Du côté de l'autorité administrative, une meilleure prise en compte de la valeur de sécurité juridiqueappelle un remodelage des pratiques administratives. D'abord, la question des délais pose un débat de fond dans les rapports entre l'autorité administrative et l'administré. Aussi, le mécanisme du régime transitoire doit être encouragé afin de garantir aux justiciables un environnement juridique sûr.

Sans aucun doute, à l'heure actuelle, la promotion d'une certaine discipline dans l'élaboration, la diffusion et l'application de la norme constitue un enjeu essentiel des rapports entre la puissance publique et les justiciables. La valeur de sécurité juridique comme régulatrice du pouvoir normatif appelle une certaine discipline de la part des pouvoirs publics dans la conception et la mise en oeuvre de la norme. Il est clair qu' « il en va aujourd'hui du crédit de la parole de l'Etat que de repenser le processus normatif afin de l'adapter au défi de l'inflation normative »100(*).
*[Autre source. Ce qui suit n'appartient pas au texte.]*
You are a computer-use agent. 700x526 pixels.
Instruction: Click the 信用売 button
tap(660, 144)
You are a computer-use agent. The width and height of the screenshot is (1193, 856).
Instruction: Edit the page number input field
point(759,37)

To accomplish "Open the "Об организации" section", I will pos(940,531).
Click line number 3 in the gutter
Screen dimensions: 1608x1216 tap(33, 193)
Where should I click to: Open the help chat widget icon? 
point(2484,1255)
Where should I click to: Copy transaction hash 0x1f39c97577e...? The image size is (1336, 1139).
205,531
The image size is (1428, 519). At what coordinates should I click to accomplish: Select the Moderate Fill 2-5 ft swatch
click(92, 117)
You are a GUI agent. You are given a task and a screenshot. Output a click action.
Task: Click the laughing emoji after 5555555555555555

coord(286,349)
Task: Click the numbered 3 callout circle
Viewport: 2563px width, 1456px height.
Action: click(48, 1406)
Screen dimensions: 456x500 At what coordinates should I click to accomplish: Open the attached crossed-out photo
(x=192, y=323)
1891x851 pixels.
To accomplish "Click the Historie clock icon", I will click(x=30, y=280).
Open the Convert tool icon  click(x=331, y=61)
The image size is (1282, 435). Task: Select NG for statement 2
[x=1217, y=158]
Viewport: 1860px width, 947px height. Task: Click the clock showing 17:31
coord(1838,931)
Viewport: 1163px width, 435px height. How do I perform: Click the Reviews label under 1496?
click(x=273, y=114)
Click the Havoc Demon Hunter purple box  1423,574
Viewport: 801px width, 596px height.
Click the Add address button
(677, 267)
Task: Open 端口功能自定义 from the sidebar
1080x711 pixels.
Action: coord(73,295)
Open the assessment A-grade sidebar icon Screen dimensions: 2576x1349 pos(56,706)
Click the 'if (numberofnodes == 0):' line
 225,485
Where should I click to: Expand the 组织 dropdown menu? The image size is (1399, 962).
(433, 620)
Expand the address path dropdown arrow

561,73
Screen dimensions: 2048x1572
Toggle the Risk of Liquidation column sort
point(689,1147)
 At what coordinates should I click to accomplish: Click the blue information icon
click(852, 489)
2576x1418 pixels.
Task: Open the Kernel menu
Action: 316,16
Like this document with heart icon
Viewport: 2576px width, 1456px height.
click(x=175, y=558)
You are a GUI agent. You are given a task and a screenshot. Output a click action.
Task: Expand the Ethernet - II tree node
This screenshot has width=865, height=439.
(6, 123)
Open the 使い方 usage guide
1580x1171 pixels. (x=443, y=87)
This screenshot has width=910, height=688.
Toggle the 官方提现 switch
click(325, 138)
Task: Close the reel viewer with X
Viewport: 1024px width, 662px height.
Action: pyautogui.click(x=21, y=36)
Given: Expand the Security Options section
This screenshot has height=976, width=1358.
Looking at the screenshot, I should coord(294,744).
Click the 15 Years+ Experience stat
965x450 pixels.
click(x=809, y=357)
En ce qu'elle est un remède contre le désordre du droit et un principe régulateur des rapports entre l'Etat et les particuliers, la sécurité juridique constitue une valeur essentielle du système juridique. Elle n'a reçu certes aucune consécration juridique en tant principe positif en droit sénégalais malgré les quelques remous, mais il reste qu'elle demeure une valeur de régulation de l'ordre juridique non négligeable. Aussi, même si la sécurité juridique reste un principe clandestin dans l'ordre positif, il n'en demeure pas moins qu'elle est implicitement garantie en droit sénégalais à travers ses applications essentielles.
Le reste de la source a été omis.